■ Exercise instructions: Each entry that appears below should be restated word for word.

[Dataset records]

-.-.-

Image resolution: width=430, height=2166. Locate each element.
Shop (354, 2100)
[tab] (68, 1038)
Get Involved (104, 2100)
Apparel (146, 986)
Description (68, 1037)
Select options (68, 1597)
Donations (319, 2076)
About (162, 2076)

-.-.-

■ Answer for the task:
Image resolution: width=430, height=2166. Locate each element.
Shop (354, 2100)
[tab] (68, 1038)
Get Involved (104, 2100)
Apparel (146, 986)
Description (68, 1037)
Select options (68, 1597)
Donations (319, 2076)
About (162, 2076)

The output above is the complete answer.